Według wstępnych ustaleń pojazd zjechał z drogi podczas manewru wymijania.
- Ze wstępnych ustaleń wynika, że autokar jadący z miejscowości Arłamów, na łuku drogi, podczas wymijania z samochodem ciężarowym, zjechał z drogi do rowu i przewrócił się na bok - przekazała aspirant Joanna Golisz z Komendy Miejskiej Policji w Przemyślu.
Pasażerowie bez poważniejszych obrażeń
Na miejsce natychmiast skierowano:
jednostki straży pożarnej PSP i OSP z pow. przemyskiego i bieszczadzkiego,
sześć zespołów ratownictwa medycznego z Przemyśla, Birczy i Ustrzyk Dolnych,
trzy śmigłowce LPR z Sanoka, Kielc i Krakowa (odwołane w trakcie akcji),
policję z dwóch powiatów.
Strażacy, którzy przybyli na miejsce, potwierdzili, że wszyscy pasażerowie byli w stanie opuścić pojazd o własnych siłach.
- Ci, którzy potrzebowali pomocy medycznej, zostali zaopatrzeni na miejscu, nikt nie wymagał hospitalizacji - poinformował brygadier Marcin Betleja, rzecznik prasowy podkarpackich strażaków.

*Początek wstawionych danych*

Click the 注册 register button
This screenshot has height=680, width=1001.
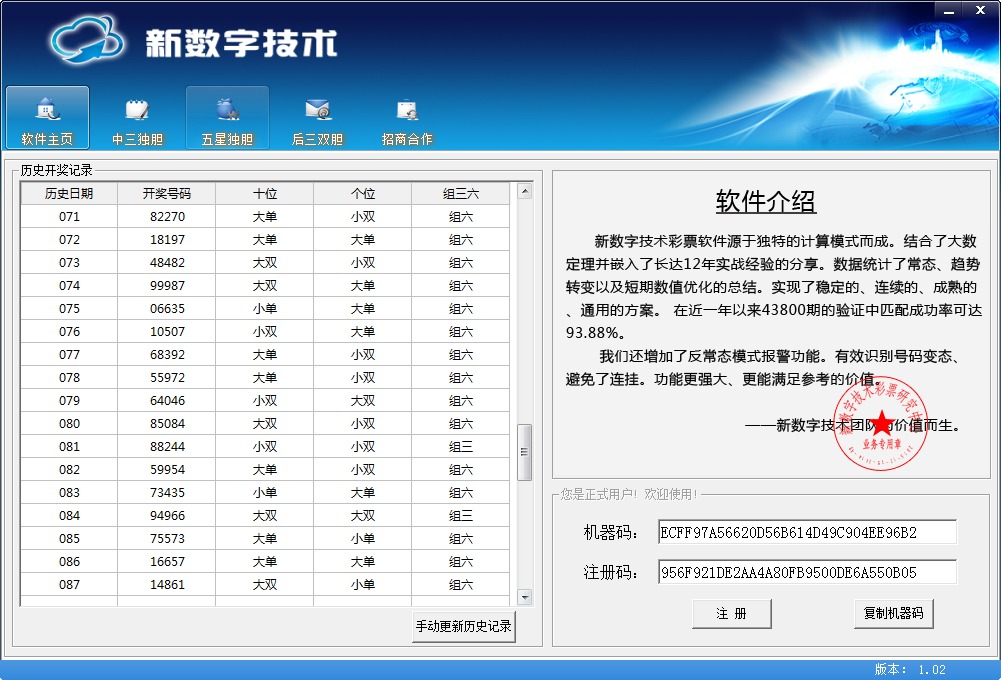(731, 614)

Dwóm osobom została udzielona pomoc na miejscu, na szczęście nie wymagali hospitalizacji. Wszyscy uczestnicy zostali przewiezieni do hotelu w Arłamowie.
Okoliczności zdarzenia będą teraz szczegółowo wyjaśniane przez policję.
Badanie wykonane alkomatem wykazało, że kierowca był trzeźwy.
Na miejscu obecni byli także urzędnicy ze Starostwa Powiatowego w Przemyślu odpowiedzialni za zarządzanie kryzysowe.